I find the notion of classic cars to be a very personal one, and that’s the case if you’re driving a £500 rust box, or a £5m supercar. And on that basis, it’s very much down to the owner what he or she does to said car.
Modification is a form of expression, it’s also often a display of incredible talent and ability. I have seen some hot rods, for example, that have been modified with such engineering precision and detail they’d make an F1 car blush. During my time as Editor of Performance Ford magazine I have seen Escort RS Cosworths with 1,000bhp, I have seen the Fiesta above shred tyres thanks to turbocharged power, and I have loved every one of them.

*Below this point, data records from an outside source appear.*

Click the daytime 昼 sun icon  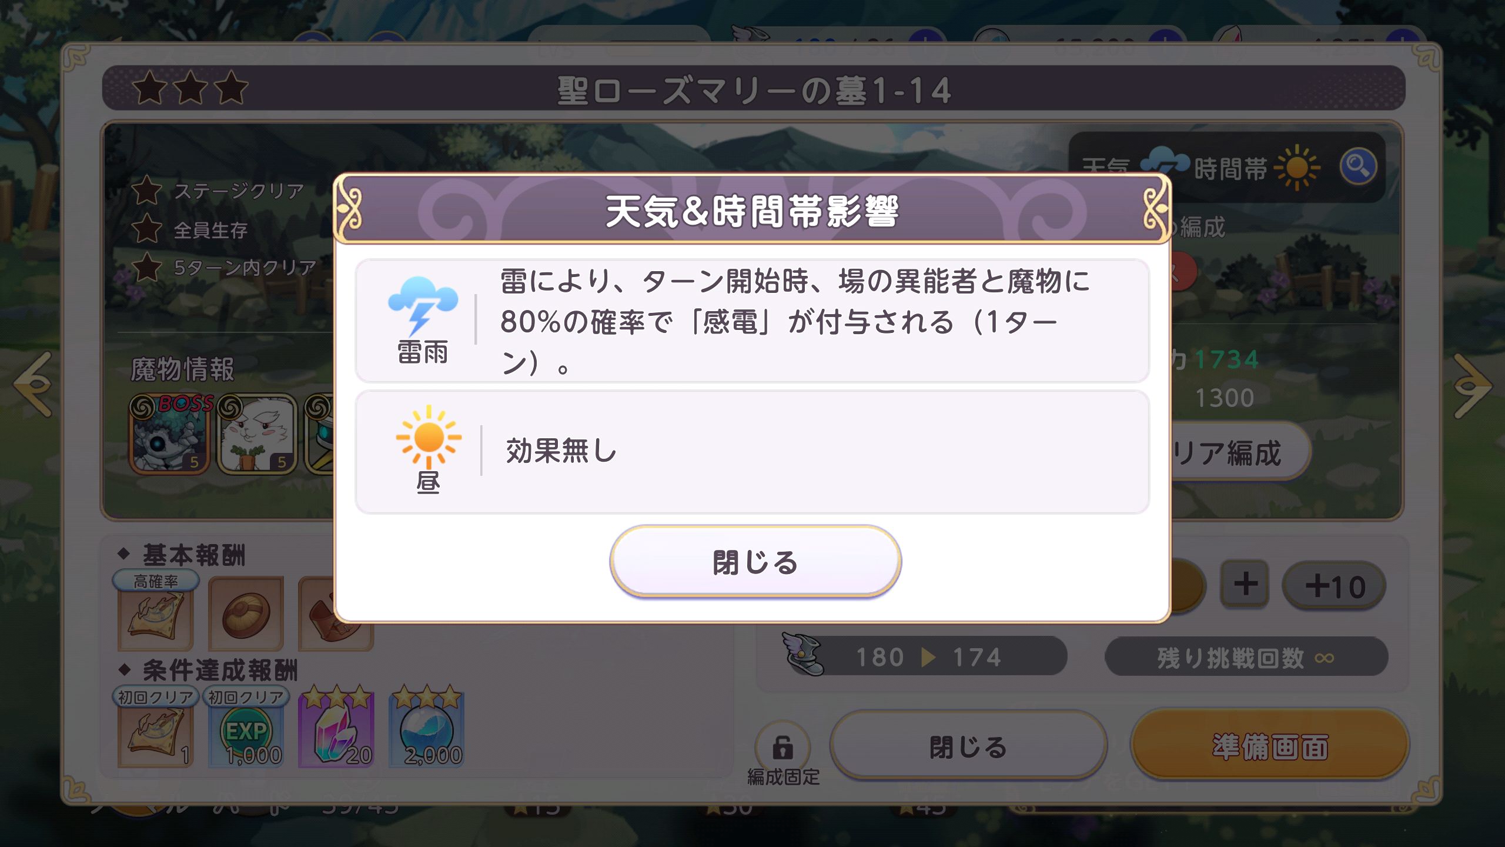(x=429, y=436)
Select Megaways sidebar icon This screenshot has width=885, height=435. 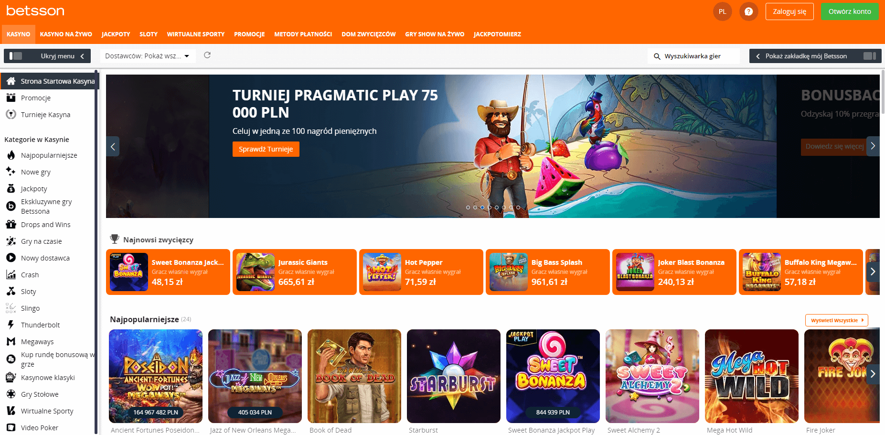click(x=11, y=342)
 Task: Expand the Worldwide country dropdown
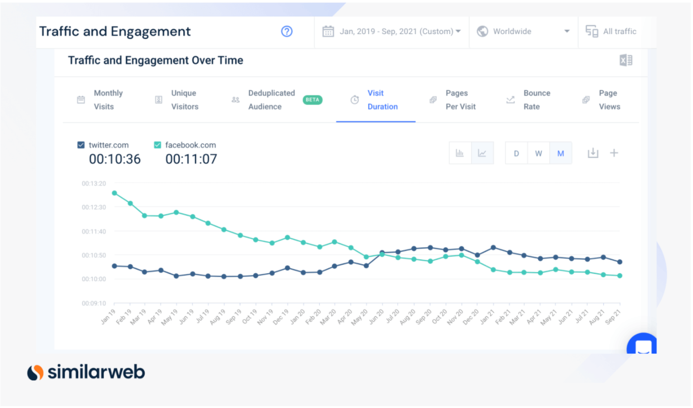click(x=523, y=32)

Modifying classics is in the family, too. My own never-ending project, a 1999 Rover 800 Vitesse Sport, is modified. Lowered, uprated brakes, uprated clutch, all the wood is gone in favour of a nice carbon wrap (you hate it, but it doesn’t matter). My father owns a ‘55 Ford Thunderbird. However, it’s not standard. It’s lower, it sits on Radir Tri-Spoke alloy wheels, the front and rear dagmars have been removed, there’s some pin-striping, and under the bonnet you’ll find an Edelbrock tri-carp setup sitting atop an Offenhauser inlet manifold. It is, in his eyes and mine, gorgeous.
I know that the Thunderbird, in the guise in which my father has built it, makes him happier than a stock one ever would. The Rover wouldn’t get me nearly as excited if it was standard. These modifications make us happy. The people I have encountered at shows and during my time working on magazines have all been beaming with passion and enthusiasm for their modified cars, and that is a beautiful thing. If this is what modifying classic cars can do, then bring it on I say, welcome it with open arms.
The problem with modification is that anyone can do it, and that includes those with zero comprehension of both style and excess. It’s these people and their cars that tarnish the notion of modification. There’s a guy around my way who drives a beautiful old Toyota Crown, but it rides along on the most god-awful Halfords chrome, blingy alloys you ever did see. It ruins it. And while it probably makes him happy, it doesn’t help with the wider understanding of modification. Instead, it perpetuates the stereotype that all modification is bad and tasteless.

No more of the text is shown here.